The initial goal for the business is to roll out self-driving fleets designed to crawl through enclosed loops like college campuses, suburban streets, and industrial sites, said co-founder James Peng.
The project should be up and running in 2-3 years, he said. The venture capital funding, however, should power the business beyond that point and help Pony.ai launch bigger and better fleets down the road.
The Palo Alto company shares its name with the Northern Lights, and it seems to have a future that’s just as bright. Its only round of venture capital funding—which took place this February—raised $90 million for the 18-month-old company.
It probably helps that Aurora is led by veterans of autonomous car programs at Google, Tesla, and Uber.
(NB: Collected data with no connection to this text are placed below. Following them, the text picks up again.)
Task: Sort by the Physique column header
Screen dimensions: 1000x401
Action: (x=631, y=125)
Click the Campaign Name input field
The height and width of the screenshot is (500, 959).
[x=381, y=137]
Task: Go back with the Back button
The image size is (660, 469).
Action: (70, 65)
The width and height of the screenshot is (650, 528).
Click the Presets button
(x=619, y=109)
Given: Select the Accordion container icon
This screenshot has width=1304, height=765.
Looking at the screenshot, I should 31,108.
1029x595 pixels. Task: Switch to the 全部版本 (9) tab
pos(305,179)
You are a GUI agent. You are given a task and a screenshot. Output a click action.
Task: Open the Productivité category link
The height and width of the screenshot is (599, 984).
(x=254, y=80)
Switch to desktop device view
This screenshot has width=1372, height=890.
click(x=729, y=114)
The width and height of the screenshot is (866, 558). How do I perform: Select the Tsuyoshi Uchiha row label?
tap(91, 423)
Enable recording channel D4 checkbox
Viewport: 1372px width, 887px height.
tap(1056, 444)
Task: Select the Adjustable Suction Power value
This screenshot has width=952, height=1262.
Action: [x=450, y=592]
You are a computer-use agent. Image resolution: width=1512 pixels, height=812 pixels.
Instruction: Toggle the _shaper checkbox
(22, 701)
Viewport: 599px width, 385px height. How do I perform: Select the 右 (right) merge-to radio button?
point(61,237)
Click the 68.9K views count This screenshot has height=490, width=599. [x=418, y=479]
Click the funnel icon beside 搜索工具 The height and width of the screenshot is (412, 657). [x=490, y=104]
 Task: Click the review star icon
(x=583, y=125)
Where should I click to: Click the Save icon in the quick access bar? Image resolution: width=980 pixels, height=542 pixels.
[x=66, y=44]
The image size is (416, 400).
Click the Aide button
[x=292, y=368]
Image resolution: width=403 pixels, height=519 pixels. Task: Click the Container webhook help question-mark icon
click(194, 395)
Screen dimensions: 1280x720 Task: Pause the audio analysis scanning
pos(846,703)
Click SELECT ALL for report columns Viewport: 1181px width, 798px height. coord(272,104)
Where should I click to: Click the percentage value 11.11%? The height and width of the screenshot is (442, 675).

The company also has a slightly different approach when it comes to its business plan.
While Aurora is technically a “full stack” company—offering the entire suite of self-driving sensors and radar—it doesn’t produce the actual hardware of the car. Instead, Aurora works directly with auto manufacturers to develop the best-possible technological scheme for their particular models.
Its work is so deep background that the company’s existence at all was a well-kept secret for the first year of its operations. Though, with so much money behind it now, it seems unlikely that Aurora can continue avoiding the spotlight.
Don’t let the name fool you: very little of what TuSimple does is simple—or easy.
The China/California/Arizona-based company (it has offices in Beijing, San Diego, and Tucson) specializes in autonomous truck technology. The venture has earned it $81.3 million in funding over three rounds of investment.
Founded in 2015, TuSimple is already well-positioned to lead the race for developing self-driving big rigs, with plans to launch its first test fleet sometime this year. The company intends to send its vehicles down 120 miles of highway between Tucson and Phoenix and another stretch in Shanghai.
The program will go one step further next year, when TuSimple plans to start its commercial self-driving truck business in earnest. The massive vehicles are expected to operate at Level 4 autonomy—and do well, as long as they can fight the current of similar trucks produced by Tesla.